La cosa se puso seria para el exalcalde de Pachuca, Sergio Baños Rubio, y su excolaboradora Gabriela Morales, quien en su momento fue secretaria de Administración. De acuerdo con la Auditoría Superior del Estado de Hidalgo (ASEH), su gestión dejó un boquete financiero de más de 47 millones de pesos que nadie ha podido justificar.

El informe de la Cuenta Pública 2024 encendió las alarmas al revelar un desorden total en el manejo del dinero público, desde pagos sin comprobantes hasta gastos que simplemente no cuadran.
Según el documento, el golpe más fuerte (unos 23.5 millones de pesos) está relacionado con el servicio de recolección y disposición de basura. La ASEH encontró que no existen tickets de pesaje ni registros válidos que confirmen cuántas toneladas se mandaron al relleno sanitario de El Huixmí. Además, las bitácoras diarias, semanales y mensuales no coinciden, lo que deja muchas dudas sobre el destino de los recursos.

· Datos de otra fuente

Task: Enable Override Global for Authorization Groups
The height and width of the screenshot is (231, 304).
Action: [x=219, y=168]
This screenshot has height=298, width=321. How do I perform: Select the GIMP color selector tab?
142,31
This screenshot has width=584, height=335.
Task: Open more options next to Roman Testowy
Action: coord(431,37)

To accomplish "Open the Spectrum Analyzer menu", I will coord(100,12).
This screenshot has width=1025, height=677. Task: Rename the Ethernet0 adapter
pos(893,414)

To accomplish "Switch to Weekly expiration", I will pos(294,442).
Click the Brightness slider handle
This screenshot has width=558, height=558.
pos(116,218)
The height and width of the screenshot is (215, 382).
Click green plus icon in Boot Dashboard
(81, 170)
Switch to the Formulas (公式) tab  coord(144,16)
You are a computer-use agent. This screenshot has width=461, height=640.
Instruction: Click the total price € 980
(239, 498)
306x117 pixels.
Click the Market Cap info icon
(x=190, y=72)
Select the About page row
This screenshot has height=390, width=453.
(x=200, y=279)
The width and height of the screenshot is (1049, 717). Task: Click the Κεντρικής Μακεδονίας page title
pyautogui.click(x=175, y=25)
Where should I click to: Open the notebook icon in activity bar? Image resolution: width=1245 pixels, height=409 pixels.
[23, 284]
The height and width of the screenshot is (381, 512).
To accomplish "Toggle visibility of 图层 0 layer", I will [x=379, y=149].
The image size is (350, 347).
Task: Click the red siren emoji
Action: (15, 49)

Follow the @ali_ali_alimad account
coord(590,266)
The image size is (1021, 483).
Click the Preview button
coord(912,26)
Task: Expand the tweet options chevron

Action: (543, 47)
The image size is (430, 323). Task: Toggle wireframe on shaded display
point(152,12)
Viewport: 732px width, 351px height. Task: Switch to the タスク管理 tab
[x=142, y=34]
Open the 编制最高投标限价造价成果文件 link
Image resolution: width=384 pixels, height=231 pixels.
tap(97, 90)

Y si eso ya sonaba mal, lo siguiente raya en lo absurdo: el ayuntamiento reportó una compra de roscas de Reyes por casi 2.9 millones de pesos, pero no hay fotos, listas de entrega ni recibos firmados. En pocas palabras, nadie sabe quién se comió las roscas… si es que existieron. 🍞
También se detectaron anticipos a proveedores por 3.6 millones sin ningún comprobante y pagos a personal eventual por 419 mil pesos sin listas de asistencia ni reportes de actividades. Todo esto fue avalado directamente por Morales, quien hoy todavía trabaja en la Oficialía Mayor del Gobierno del Estado, pese a las observaciones.
La ASEH advierte que estas irregularidades no fueron hechos aislados, sino parte de un esquema bien armado de simulación y encubrimiento, que debilitó los controles internos y facilitó la desaparición de millones del erario municipal. Hasta el momento, no hay procesos legales abiertos ni se ha recuperado el dinero.
🕵️♀️ Todo indica que este caso apenas comienza, y que en Pachuca las cuentas claras brillan por su ausencia.